Patrick Kelly is the Co-Founder and CEO of Signal Advisors, a technology-enabled IMO based in Detroit. Before Signal, he founded RepPro, the first electronic application platform for fixed and fixed index annuities in the IMO business, which was acquired by Annexus. Patrick started his career as a financial advisor at Northwestern Mutual before becoming an independent advisor. His co-founders include Jake Cohen, a 15-year venture capitalist who managed investments for Rocket Mortgage's Dan Gilbert, and Kevin O'Hara, a serial CTO who has built Signal's engineering-first culture.

Read Full Transcript

Paul Tyler (00:29) Hi, this is Paul Tyler and welcome to another episode of the LNA Hub.

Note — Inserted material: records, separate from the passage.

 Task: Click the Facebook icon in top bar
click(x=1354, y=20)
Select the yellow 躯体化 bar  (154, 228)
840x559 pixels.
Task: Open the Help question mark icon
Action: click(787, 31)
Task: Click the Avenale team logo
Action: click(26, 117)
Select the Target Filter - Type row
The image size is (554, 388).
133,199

And I've got a great guest this time, by the way, dangerous guest. I had him on another podcast and he gave a pitch so good, I almost got into a lot of trouble with my former employer. That's another story.

Patrick Kelly (00:47) And I thought I was just going to explain why and what we do at Signal. I didn't realize how dangerous that was.

Paul Tyler (00:55) Yeah, yes. Sometimes value propositions are just too compelling. And I would say that is what our guest, Mr. Patrick Kelly, CEO and founder of Signal Advisors, is joining us today. Pat, welcome.

Patrick Kelly (01:09) Thank you Paul. I'm very excited to be here with you and we're going to talk about a lot of different things. We've been hard at work. It's a global landscape. The technology perspective is moving so fast that we could probably talk for hours and hours and hours. But I'm excited. I'm excited to jump into the conversation.

Paul Tyler (01:29) Yeah, well, first question, obviously, tell people who you are. Tell us what you're doing. Tell us your back story. I mean, you've been involved in some really interesting ventures that have kind of led you to do what you're doing today.

Patrick Kelly (01:43) Yeah, no, happy to. So I started out as a financial advisor, captive at Northwestern Mutual, and then I was in my four walls and didn't even know independent financial advisory existed. And I started an independent financial advisory firm with my mom and my close friend at Northwestern Mutual actually. And through that experience, I found out what an IMO was, what insurance distribution was, what annuities are. Insurance I did, but I didn't do any indexed universal life. I was just doing whole life at Northwestern Mutual. Kind of found out about the wealth management landscape. So I started doing all of this stuff in practice as a financial advisor.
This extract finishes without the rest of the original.